Obasanjo learnt, the hard way, that power must be jealously guarded, or it could slip away irretrievably. Wily politicians showed him the value of a substantial war chest to oil a strong political structure in which loyalty is absolutely owed only to him. He supported the democratic process, to the extent that it was amenable to his control. He systematically lowered the quality and clout of the people around him, until he became absolutely the only source of power. He recognized the immense powers of the legislature to challenge his dominance of the political terrain, and worked to limit its potential damage to his interest by engineering and influencing the emergence and loyalty of its leadership.
He recognized the damage of pervasive corruption, but used institutions meant to fight it to achieve his political objectives. He took no prisoners, and he made legions of enemies and tolerated people who exploited his position to make untold wealth which reinforced his powers.
When it became obvious he had to go in 2007, Obasanjo re-invented himself in the Presidency that succeeded him. He installed a sickly President and a deputy whose political career appears to have been designed by pure providence. With his people in the Villa, he re-wrote his party's rules to make himself its Board of Trustees chairman for life, if he wanted to. But not even Obasanjo could control all events. Tinubu rolled back his party and influence out of the southwest, and the new president acquired new mentors and handlers who kept him at a safe distance from Obasanjo. Without a political base and with the shifting locus of power to the south-south and south east, Obasanjo was fast losing his grip.

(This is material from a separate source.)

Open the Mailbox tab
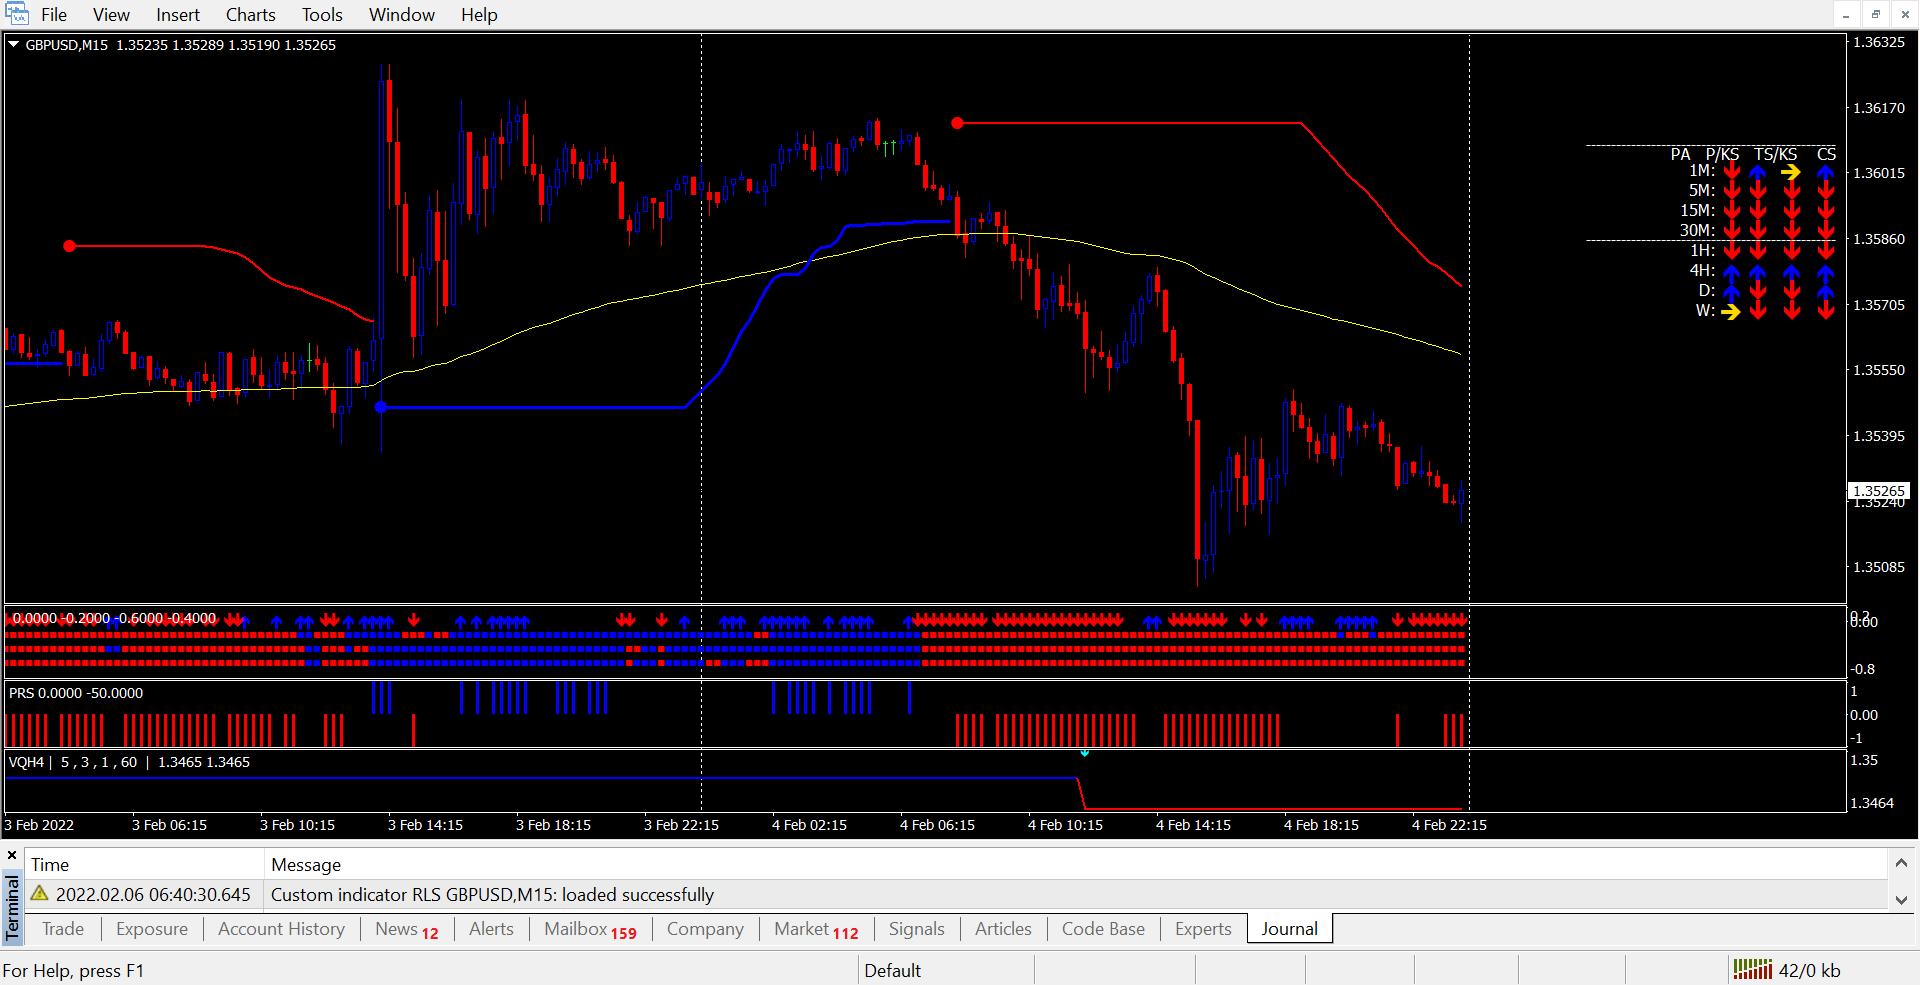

The last PDP convention must have shown Obasanjo that quite a number of people in his party have learnt lessons on how to keep power, but they are not with him. The tradition he started of keeping a firm hold on party leadership was sustained, with even more decisiveness than he did. Consensus in his party has been elevated to the status of the holy grail, and every element of decision - making in the PDP is now the exclusive preserve of a few people. There are new actors in the block who are willing to challenge the old order, and without bridges to fall back on, the old General read the writing on the wall.
It may be too early yet to sing hallelujah for Obasanjo's  retirement. The old man will be chased by old enemies and adversaries all the way to his end, so he is unlikely to even give up all his defences. Obasanjo may write his own history, but there will also be many other versions. One of these may say that he was a man who had a historic opportunity to lay the foundations of good governance in Nigeria, but failed to do so. The party whose BOT chair he has given up is not exactly a shining legacy to leave behind, in a nation desperate for evidence that it can build a working democratic system.